The word impl, short for 'implementation' is -by social convention-
avoided to be imported.
Here is schematic of two functions in a module:
graph TB
do_it
do_it_impl
do_it --> |uses| do_it_impl
Based on this, do_it is the function that the user should import.
Could you show some code as an example?
A logistic function is a perfect example of a wrapper function. A logistic function is function that exists to make it easier/shorter to write code. One application is to provide two function names to do the same:
def create_png_figure(filename):
# Code to create a PNG
def create_figure_png(filename):
create_png_figure(filename)
Another example is found in code that we encountered before:
fun is_prime(x):
"""Determine if a number is prime."""
return is_prime_impl(x, 2)
def is_prime_impl(no, i):
"""Determine if a number is prime.
Usage: 'is_prime_impl(x, 2)', where 'x' is the number you want to test.
"""
if no == i:
return True
elif no % i == 0:
return False
return is_prime_impl(no, i + 1)
In this code, the bad interface of is_prime_impl is wrapped
into the better interface of is_prime.
Allowing unsafe functions¶
Modules can be used as a unit to create unsafe functions.
Unsafe functions, in this context, are functions that do not
check their input. Sometimes, checking the input of a function takes
too long. Unsafe/unchecked functions typically -by social convention-
have unsafe or unchecked in their function name:
graph TB
do_it
do_it_unsafe
do_it --> |uses| do_it_unsafe
Could you show some code as an example?
In this example, assume that checking the data type of the input is costly (it is not), then this is a familiar example:
def is_zero(x):
"""Determines if the input is one integer that is zero"""
if not isinstance(x, int):
raise TypeError("'x' must be of type int")
return is_zero_unchecked(x)
def is_zero_unchecked(x):
"""Determines if the input is one integer that is zero"""
assert isinstance(x, int)
if x == 0:
return True
return False
Now we see that is_zero is a function that is intended to be used
and produce proper error messages.
Its unchecked version does the actual work. It does have an assert
statement, which means that, when running the code in debug mode,
the input is still checked.
What about adding a third function without the assert?
Sure, you can add a third function:
def is_zero(x):
"""Determines if the input is one integer that is zero"""
if not isinstance(x, int):
raise TypeError("'x' must be of type int")
return is_zero_unchecked(x)
def is_zero_unchecked(x):
"""Determines if the input is one integer that is zero"""
assert isinstance(x, int)
return is_zero_impl(x)
def is_zero_impl(x):
"""Determines if the input is one integer that is zero"""
if x == 0:
return True
return False
If you have measured you need this (which is not in this case), sure, you go!
Keeping different versions of the same functionality¶
Modules can be used as a unit to create different versions of the same functionality.
Here we have a schematic overview of all functions in a module:
graph TB
is_prime
is_prime_impl_a
is_prime_impl_b
is_prime --> |uses| is_prime_impl_b
is_prime_impl_a <--> |tested to have the same output| is_prime_impl_b
This module has two implementations of determining whether a number is prime.
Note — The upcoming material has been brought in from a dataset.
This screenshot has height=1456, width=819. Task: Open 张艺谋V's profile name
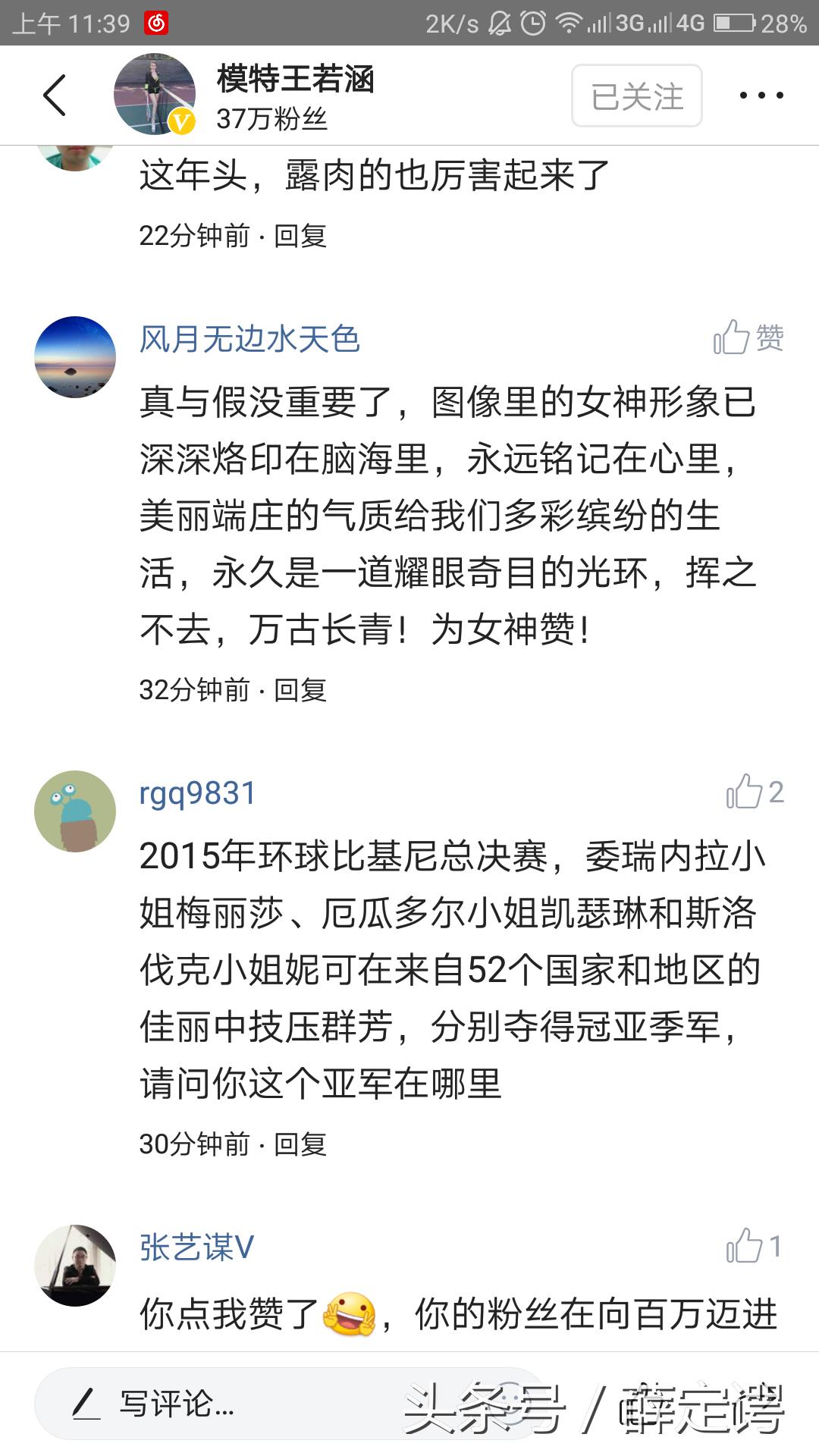click(196, 1247)
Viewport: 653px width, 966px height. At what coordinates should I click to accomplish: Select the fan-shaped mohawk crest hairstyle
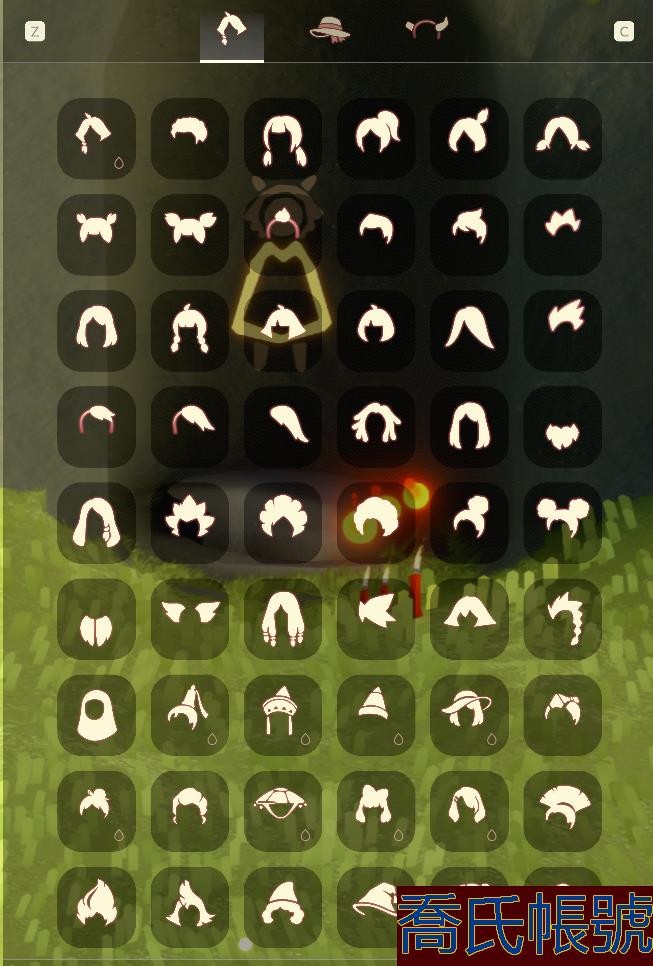(562, 809)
And there are many methods to do so.
It can be that the first implementation is readable-yet-slow, i.e. good enough for a first implementation!
However, it may have been the case that it was measured that this implementation slowed down the rest of the package's calculations. Hence, a second, faster implementation was developed.
This second implementation was easy to test: it should have the same output as the first, so you can opt to write a test as such:
A new team working together¶
In a newly formed team, modules can be used to ease into using the same code.
Here is a schematic diagram of all functions in a package:
graph TB
subgraph package[the 'weather' package]
subgraph main_module[the 'analysis' module]
read_data
do_experiment
create_figure
create_statistics_output
end
subgraph anna_module[the 'anna' module]
anna_read_data[read_data]
end
subgraph sven_module[the 'sven' module]
sven_create_figure[create_figure]
sven_create_statistics_output[create_statistics_output]
end
end
read_data --> anna_read_data
create_figure --> sven_create_figure
create_statistics_output --> sven_create_statistics_output
do_experiment --> read_data
do_experiment --> create_figure
do_experiment --> create_statistics_output
We see that the main module, analysis uses Anna's code for reading the
data, and uses Sven's code for doing the statistics and creating the figures.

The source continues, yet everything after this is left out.